┌──

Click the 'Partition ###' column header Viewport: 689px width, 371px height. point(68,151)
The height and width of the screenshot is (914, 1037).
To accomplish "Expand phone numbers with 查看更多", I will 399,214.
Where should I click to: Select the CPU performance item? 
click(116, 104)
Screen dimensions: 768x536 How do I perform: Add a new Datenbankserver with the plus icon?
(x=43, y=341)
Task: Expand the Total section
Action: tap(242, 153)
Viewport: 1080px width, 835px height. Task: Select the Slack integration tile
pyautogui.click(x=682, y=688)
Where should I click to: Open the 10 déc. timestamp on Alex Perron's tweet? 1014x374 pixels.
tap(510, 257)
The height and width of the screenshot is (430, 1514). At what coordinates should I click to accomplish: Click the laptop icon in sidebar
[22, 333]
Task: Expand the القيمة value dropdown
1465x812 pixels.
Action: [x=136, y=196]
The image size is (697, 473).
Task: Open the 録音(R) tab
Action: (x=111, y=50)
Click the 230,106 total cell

└──

Format the items above as a Markdown table with the columns Row and Text. Number each non-blank line in order under Row and put the line itself under Text.

• THE RESPONSE
| Row | Text |
|---|---|
| 1 | Click the 'Partition ###' column header Viewport: 689px width, 371px height. point(68,151) |
| 2 | The height and width of the screenshot is (914, 1037). |
| 3 | To accomplish "Expand phone numbers with 查看更多", I will 399,214. |
| 4 | Where should I click to: Select the CPU performance item?  |
| 5 | click(116, 104) |
| 6 | Screen dimensions: 768x536 How do I perform: Add a new Datenbankserver with the plus icon? |
| 7 | (x=43, y=341) |
| 8 | Task: Expand the Total section |
| 9 | Action: tap(242, 153) |
| 10 | Viewport: 1080px width, 835px height. Task: Select the Slack integration tile |
| 11 | pyautogui.click(x=682, y=688) |
| 12 | Where should I click to: Open the 10 déc. timestamp on Alex Perron's tweet? 1014x374 pixels. |
| 13 | tap(510, 257) |
| 14 | The height and width of the screenshot is (430, 1514). At what coordinates should I click to accomplish: Click the laptop icon in sidebar |
| 15 | [22, 333] |
| 16 | Task: Expand the القيمة value dropdown |
| 17 | 1465x812 pixels. |
| 18 | Action: [x=136, y=196] |
| 19 | The image size is (697, 473). |
| 20 | Task: Open the 録音(R) tab |
| 21 | Action: (x=111, y=50) |
| 22 | Click the 230,106 total cell |